### INSTRUCTIONS TO FOLLOW:
The data shown below should all be retyped exactly.

### EXERCISE DATA:
BEGIN

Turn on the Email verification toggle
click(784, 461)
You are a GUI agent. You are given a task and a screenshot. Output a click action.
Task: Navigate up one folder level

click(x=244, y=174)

END

### SOLUTION TO THIS TASK:
Turn on the Email verification toggle
click(784, 461)
You are a GUI agent. You are given a task and a screenshot. Output a click action.
Task: Navigate up one folder level

click(x=244, y=174)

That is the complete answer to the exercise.